During the 10-week summer program, the students spend 8 weeks on-site with the organization, and the rest of the time in coursework or team meetings learning how to identify and define social challenges, generate sustainable solutions, and practice entrepreneurial principles.

“Being able to come in and provide us with this external lens is really helpful,” says Sarata. Her colleague Bartoszek agreed. “I’ve been working with UB now for several years, and they’ve been fantastic. We always welcome the students.”

Lessons for everyone

While the Beds for Buffalo program helps the kids who are getting the beds, it’s also designed to serve the people who are building them—including community volunteers as well as students from WNY YouthBuild, a program that helps at-risk and low-income youth.

At Beds for Buffalo, the YouthBuild students, “gain confidence and a sense of self-worth that comes from teaching something to adults who would otherwise be in a position of power,” says Anand.

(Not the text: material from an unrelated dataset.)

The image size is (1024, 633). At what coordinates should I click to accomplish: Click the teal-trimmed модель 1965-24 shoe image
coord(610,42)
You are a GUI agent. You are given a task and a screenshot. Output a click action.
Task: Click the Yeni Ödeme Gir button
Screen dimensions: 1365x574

The trauma-informed approach from the School of Social Work helped the UB students serve the YouthBuild participants, many of whom are high school dropouts or are from families that have experienced trauma.

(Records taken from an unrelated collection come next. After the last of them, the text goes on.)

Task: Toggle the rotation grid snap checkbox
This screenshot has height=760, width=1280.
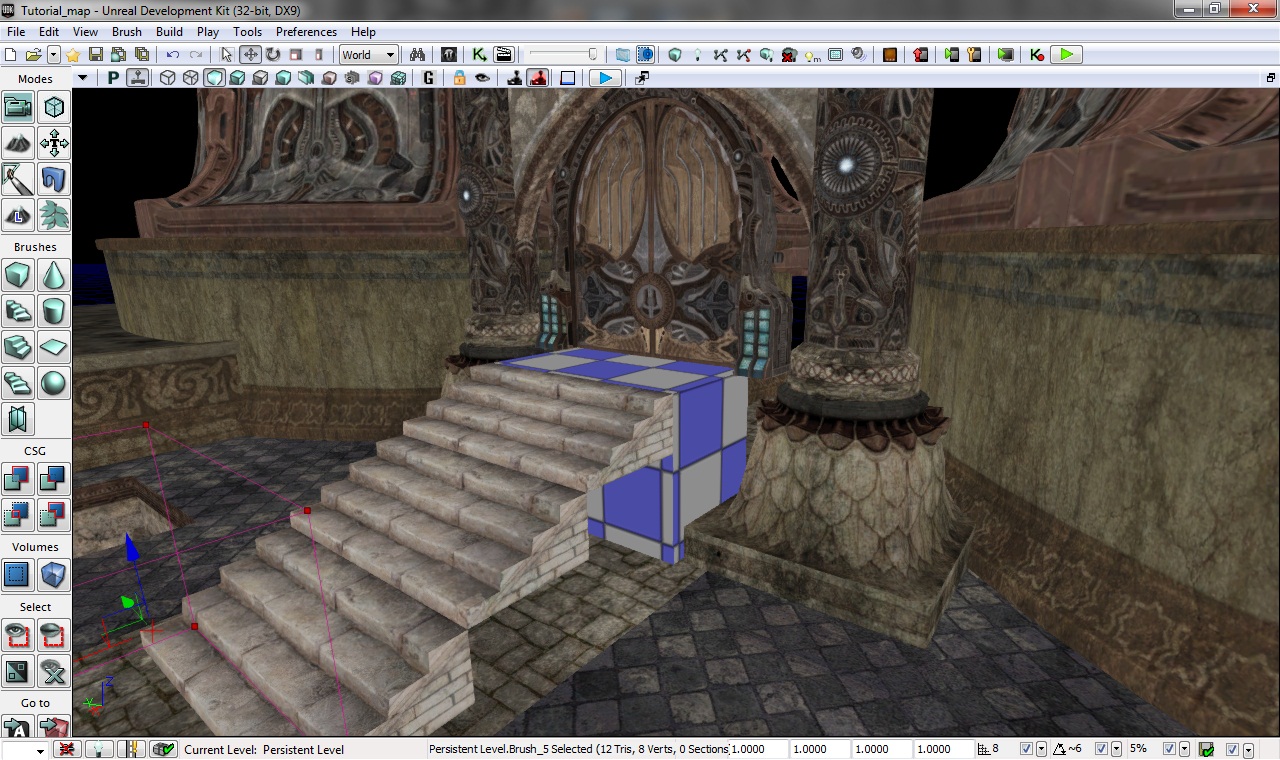Action: 1101,749
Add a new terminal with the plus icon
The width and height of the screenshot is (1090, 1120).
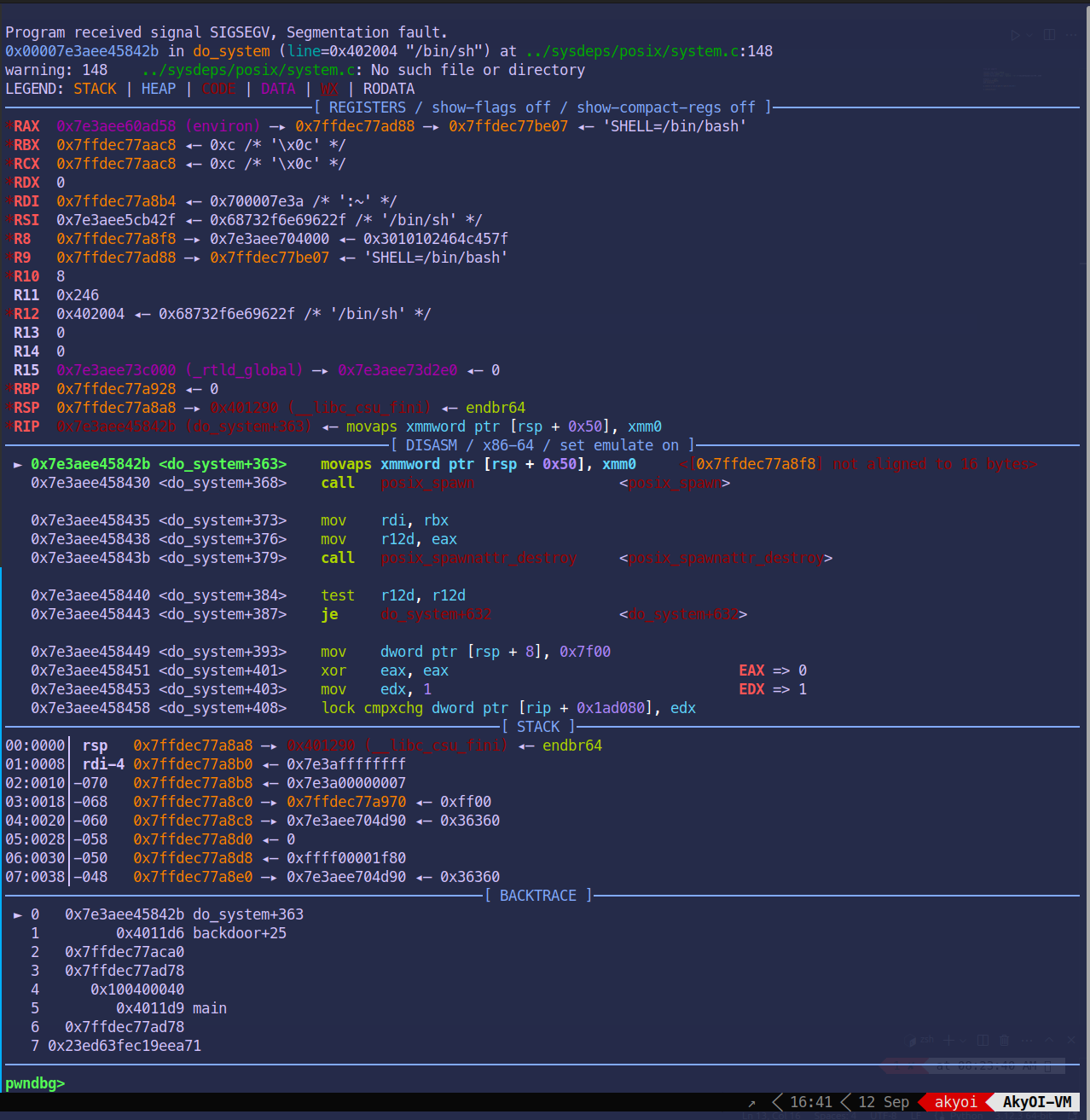point(948,1040)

For UB’s Friedman, having the experience and background from the MSW program helped him understand the YouthBuild group and “really feel competent in the suggestions I was making.”

Among other benefits, the volunteers gain a deeper understanding of what’s happening in Buffalo. “You can read about poverty and about the growth of our community, but how do you actually understand that if you’re not working toward alleviating some of that yourself?” asks Sarata.

Of course, the students also learned valuable lessons, including how to work together across disciplines.

“In the beginning everyone is bright-eyed and bushy-tailed,” says Friedman. “Then you get into the nitty gritty and realize there are differences.”

Anand discovered that the theoretical concepts he typically worked as a comparative literature PhD student didn’t always translate to real life. These are the types of invaluable insights and breakthroughs that students gain from experiential learning initiatives like the Social Impact Fellows program.

Looking forward

The Beds for Buffalo student team hopes their growth plan will help bring in more volunteers and enable Beds for Buffalo to provide beds to 400 families a year or more.

That’s exactly the type of impact that students like Malough hope to achieve.

“I come from a privileged background where I never had to worry about having a bed to sleep on,” she says. “Can you imagine not knowing where you’re going to sleep? How would that lack of stability impact the rest of your life?”

Thanks in part to the Social Impact Fellows, that’s a question that hundreds of kids in Buffalo won’t have to worry about.